When a check fires, it takes one of four actions (configured per sub-check in the dashboard):
| Action | Effect |
|---|---|
alert |
Logs a warning; execution continues |
sanitize |
Redacts matched content from the event payload; execution continues |
block_call |
Raises DapplePotBlockedError |
terminate_session |
Raises DapplePotSessionTerminatedError |
from dapplepot_sdk import DapplePot, DapplePotBlockedError, DapplePotSessionTerminatedError
try:
result = graph.invoke(...)
except DapplePotBlockedError as e:
print(e.signal, e.reason, e.session_id)
except DapplePotSessionTerminatedError:
print("Session terminated by security policy")Use the built-in RegexScrubber or implement your own:
from dapplepot_sdk import DapplePot
from dapplepot_sdk.scrubbers import RegexScrubber
scrubber = RegexScrubber(patterns=["email", "ssn", "aws_key", "jwt", "phone"])
dp = DapplePot(
sdk_key = "dp_sk_...",
tenant_id = "...",
agent_id = "...",
ingest_url = "https://ingest.dapplepot.com",
pii_scrubber = scrubber,
)Built-in pattern names: email, phone, ssn, credit_card, uk_nino, iban, ip_address, aws_key, jwt.
To implement a custom scrubber, subclass BaseScrubber and implement scrub(text: str) -> str:
from dapplepot_sdk.scrubbers import BaseScrubber
class MyScrubber(BaseScrubber):
def scrub(self, text: str) -> str:
return text.replace("sensitive", "[REDACTED]")You can also redact known keys without touching values:
dp = DapplePot(..., redact_keys=["api_key", "password", "ssn"])Impact on detection: Scrubbing runs after real-time online checks, so live session checks marked for online detection (e.g. SID-02a) still operate on the original content and fire correctly.
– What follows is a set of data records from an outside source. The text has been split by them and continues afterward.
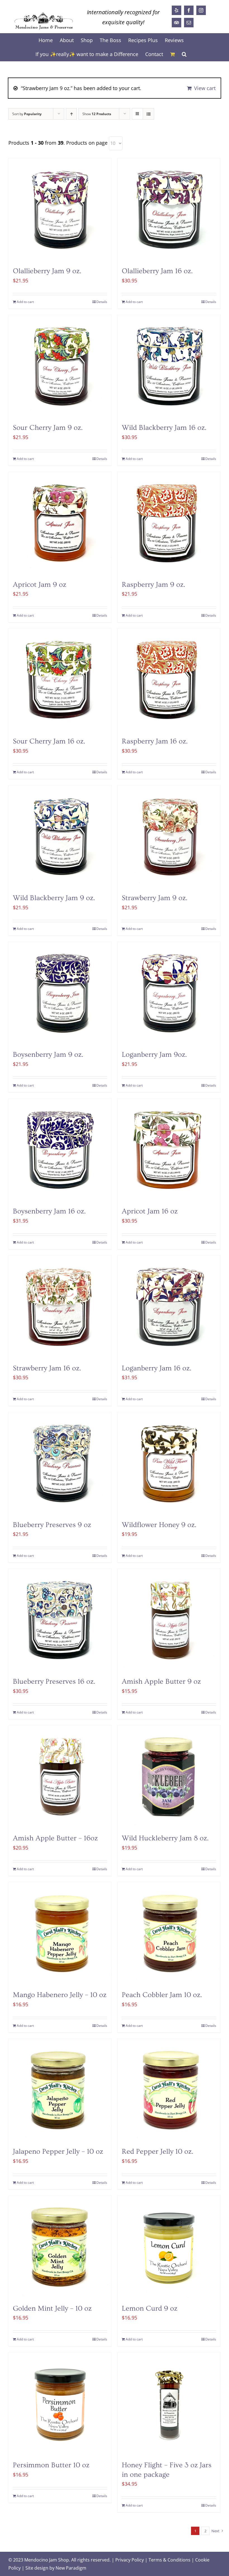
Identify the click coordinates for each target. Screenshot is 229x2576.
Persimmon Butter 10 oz (51, 2465)
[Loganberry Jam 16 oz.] (169, 1307)
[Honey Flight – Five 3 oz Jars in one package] (169, 2403)
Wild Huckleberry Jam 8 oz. (165, 1838)
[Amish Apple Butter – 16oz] (60, 1777)
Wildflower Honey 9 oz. (159, 1525)
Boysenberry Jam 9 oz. (48, 1055)
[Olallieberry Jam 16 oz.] (169, 209)
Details (101, 301)
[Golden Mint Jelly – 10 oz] (60, 2247)
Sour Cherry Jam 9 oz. (48, 428)
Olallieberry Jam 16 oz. (157, 271)
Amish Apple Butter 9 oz (161, 1682)
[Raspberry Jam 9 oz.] (169, 523)
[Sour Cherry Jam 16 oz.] (60, 680)
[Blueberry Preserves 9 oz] (60, 1463)
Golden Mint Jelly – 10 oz (52, 2308)
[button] (184, 54)
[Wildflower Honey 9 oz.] (169, 1463)
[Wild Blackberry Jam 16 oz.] (169, 366)
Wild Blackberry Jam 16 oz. (164, 428)
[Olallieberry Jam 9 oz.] (60, 209)
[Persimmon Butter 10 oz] (60, 2403)
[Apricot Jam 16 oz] (169, 1150)
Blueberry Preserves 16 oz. (54, 1682)
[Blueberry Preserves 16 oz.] (60, 1620)
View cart (205, 88)
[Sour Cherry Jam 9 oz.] (60, 366)
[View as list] (148, 113)
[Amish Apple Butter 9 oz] (169, 1620)
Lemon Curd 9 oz (149, 2308)
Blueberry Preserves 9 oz (52, 1525)
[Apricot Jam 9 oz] (60, 523)
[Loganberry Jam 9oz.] (169, 993)
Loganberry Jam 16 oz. (156, 1368)
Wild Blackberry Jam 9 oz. (54, 898)
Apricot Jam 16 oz (150, 1211)
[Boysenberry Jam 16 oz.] (60, 1150)
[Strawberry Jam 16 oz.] (60, 1307)
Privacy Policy (129, 2560)
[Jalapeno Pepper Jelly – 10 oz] (60, 2090)
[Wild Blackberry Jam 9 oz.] (60, 836)
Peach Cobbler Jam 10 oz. (162, 1995)
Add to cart (25, 301)
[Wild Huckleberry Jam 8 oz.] (169, 1777)
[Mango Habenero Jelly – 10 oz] (60, 1933)
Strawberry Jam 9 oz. (154, 898)
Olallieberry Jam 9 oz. (47, 271)
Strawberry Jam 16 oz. (47, 1368)
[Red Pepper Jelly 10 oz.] (169, 2090)
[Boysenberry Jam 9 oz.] (60, 993)
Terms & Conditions (169, 2560)
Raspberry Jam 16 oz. (155, 741)
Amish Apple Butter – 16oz (55, 1838)
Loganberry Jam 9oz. (154, 1055)
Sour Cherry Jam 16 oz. (49, 741)
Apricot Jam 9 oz (39, 585)
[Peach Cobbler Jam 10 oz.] (169, 1933)
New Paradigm (71, 2568)
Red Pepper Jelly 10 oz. (157, 2152)
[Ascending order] (71, 114)
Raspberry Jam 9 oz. (153, 585)
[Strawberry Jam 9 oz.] (169, 836)
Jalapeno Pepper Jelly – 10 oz (58, 2152)
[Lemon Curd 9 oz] (169, 2247)
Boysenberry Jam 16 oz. (49, 1211)
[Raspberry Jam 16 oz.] (169, 680)
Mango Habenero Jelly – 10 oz (59, 1995)
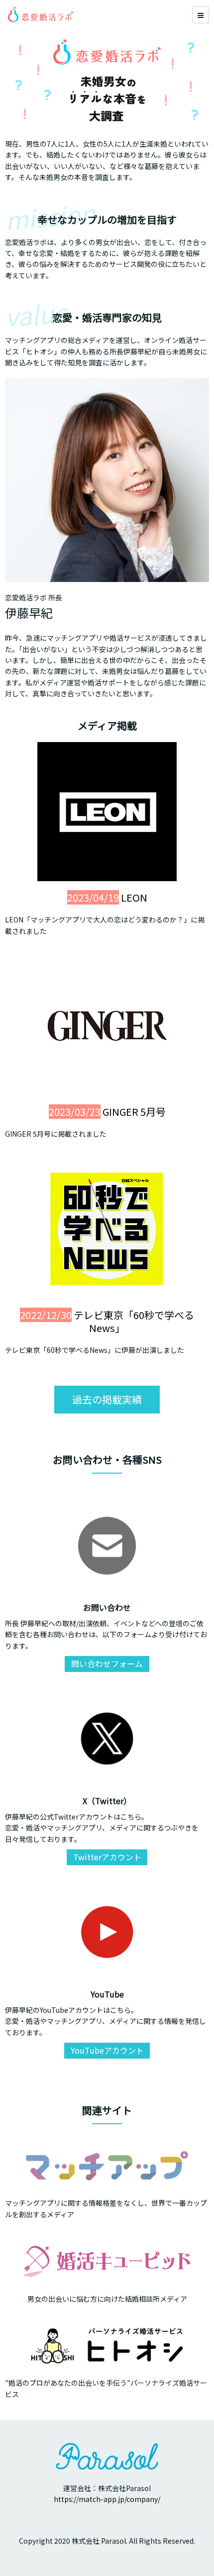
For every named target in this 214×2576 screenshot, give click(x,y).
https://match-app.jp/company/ (107, 2499)
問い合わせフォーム (107, 1663)
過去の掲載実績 (107, 1399)
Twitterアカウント (107, 1857)
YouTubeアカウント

However, events stored for post-session analysis contain the scrubbed values — PII is replaced with tokens like [EMAIL] or [SANITIZED] before storage, so any offline detection pass on those events will find nothing to flag.
All events flow through POST {ingest_url}/v1/ingest/events.
| Event | When |
|---|---|
session_start |
dp.session() enter, or first patched call in standalone mode |
session_end |
dp.session() exit (normal close), or last patched call in standalone mode |
session_error |
Exception escapes dp.session() uncaught |
node_start |
dp.node() enter, or LangGraph/LangChain child chain start |
node_end |
dp.node() clean exit, or LangGraph/LangChain child chain end |
node_error |
dp.node() raises, or LangGraph/LangChain child chain fails |
llm_start |
Patched LLM call begins |
llm_end |
Patched LLM call returns (tokens, latency, model, finish reason) |
llm_error |
Patched LLM call raises |
tool_start |
Tool invoked by the model (auto-detected from response) |
tool_end |
Tool result fed back into the model (auto-detected from next call) |
tool_error |
Tool result marked is_error=True, or framework tool callback fails |
security_finding |
Online security check fired (out-of-band) |
Errors propagate upward only as far as the exception actually travels. Catch an exception inside dp.node() and the session keeps going. Catch it inside dp.session() and you only see node_error and llm_error, never session_error.
Licensed under the Apache License, Version 2.0. See LICENSE and NOTICE for details.